### Task:
Output exactly the lines below from the one containing "You are a GUI" to the last line, both included. Omit pictures.

Screenshot grounding data
#####
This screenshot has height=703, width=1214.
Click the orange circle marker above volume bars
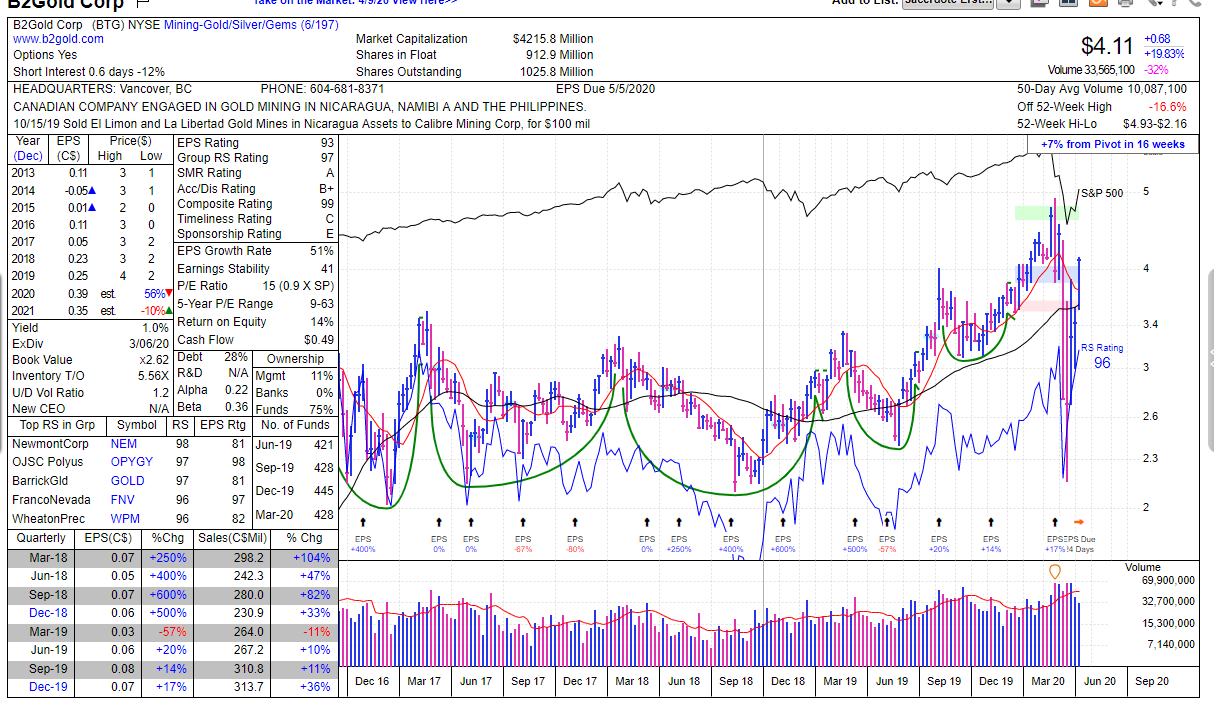tap(1054, 571)
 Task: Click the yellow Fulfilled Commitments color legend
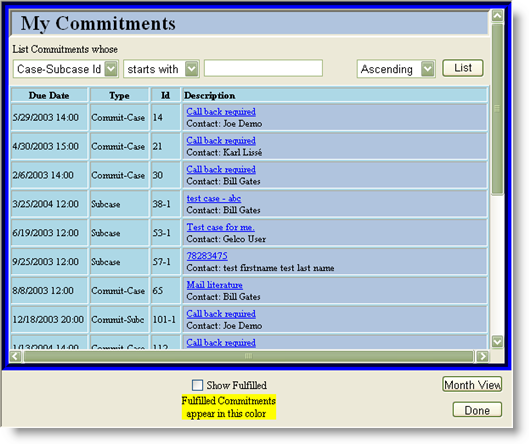click(229, 407)
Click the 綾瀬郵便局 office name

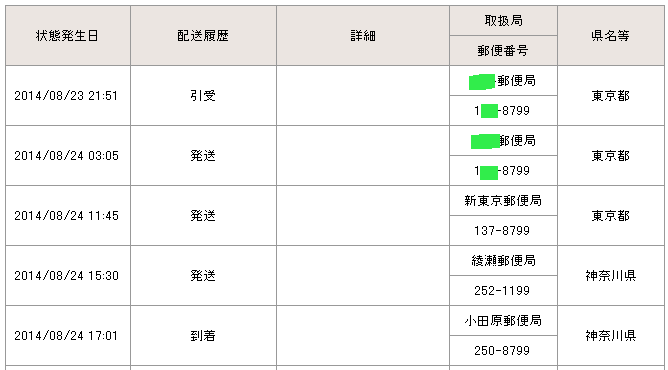[503, 261]
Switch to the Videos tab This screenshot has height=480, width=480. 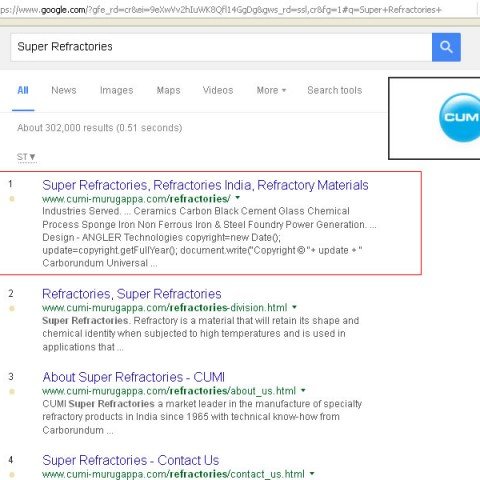tap(218, 90)
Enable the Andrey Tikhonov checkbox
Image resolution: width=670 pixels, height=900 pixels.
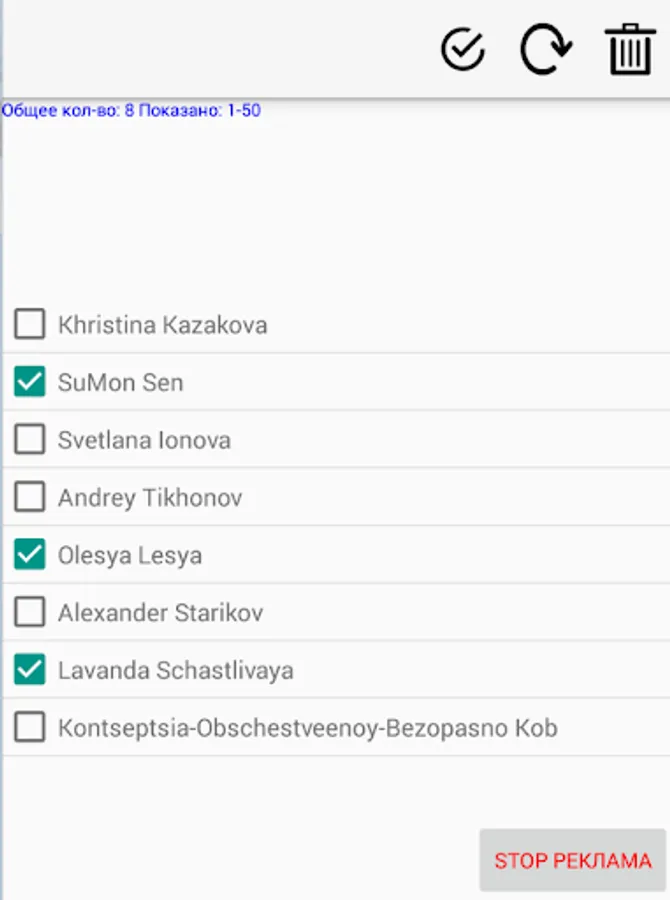pos(30,497)
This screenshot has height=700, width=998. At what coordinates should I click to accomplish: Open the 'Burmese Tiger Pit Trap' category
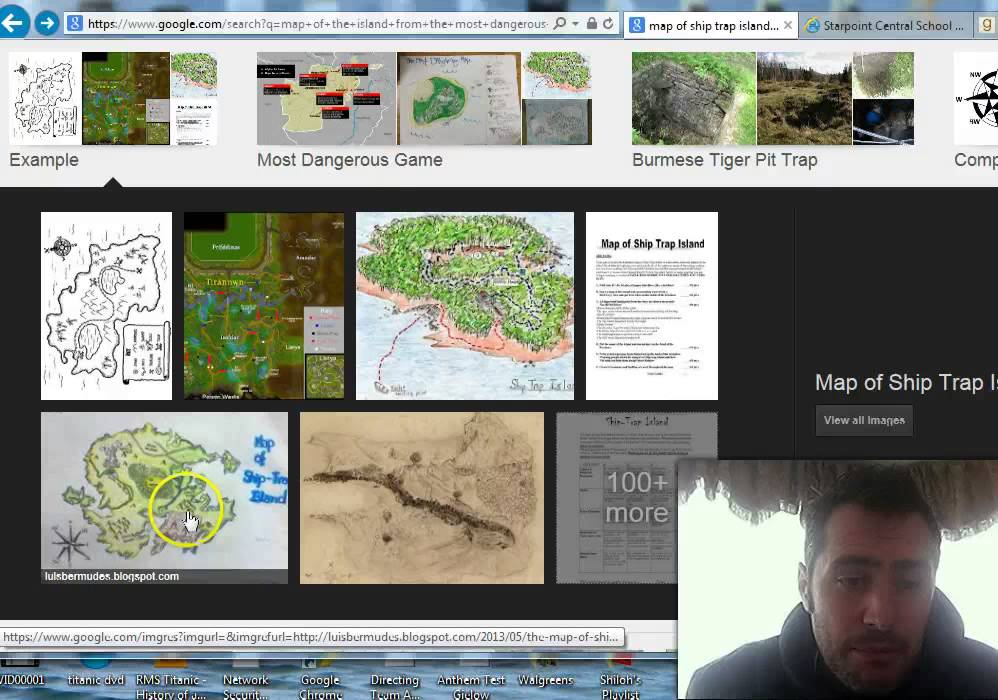pyautogui.click(x=724, y=159)
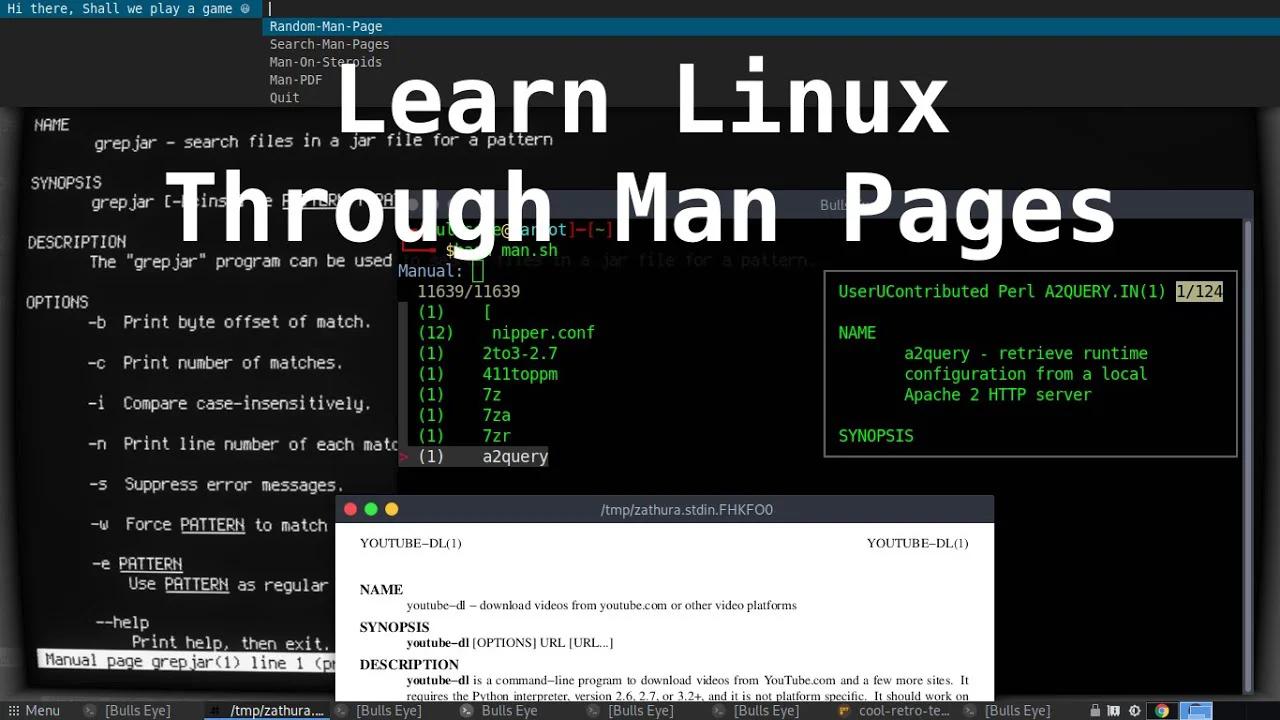The image size is (1280, 720).
Task: Select a2query in the man page list
Action: 514,456
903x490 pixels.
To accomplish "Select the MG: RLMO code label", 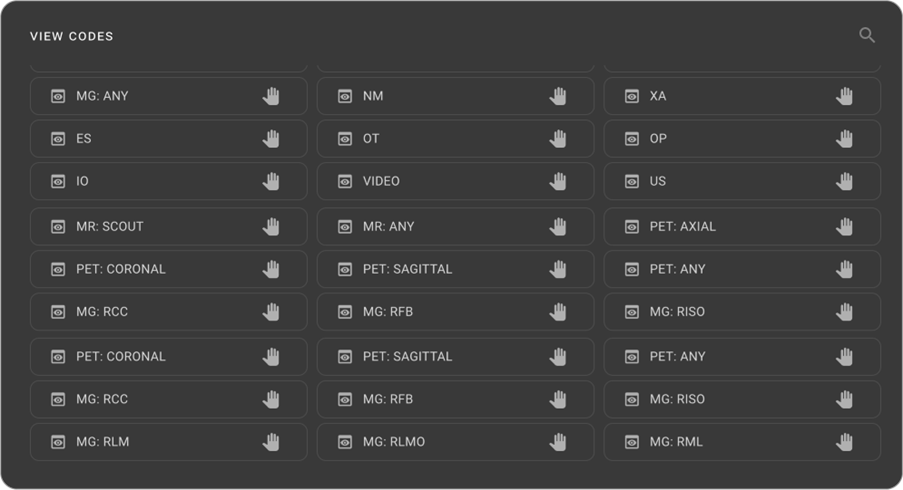I will click(394, 441).
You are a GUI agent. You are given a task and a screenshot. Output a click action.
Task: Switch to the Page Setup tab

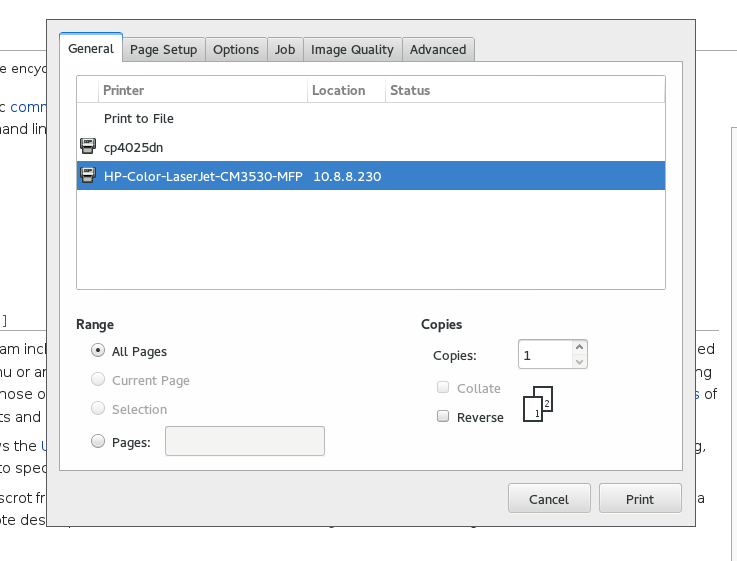165,49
#####
### Final answer:
You are a GUI agent. You are given a task and a screenshot. Output a click action.
Task: Switch to the Page Setup tab

165,49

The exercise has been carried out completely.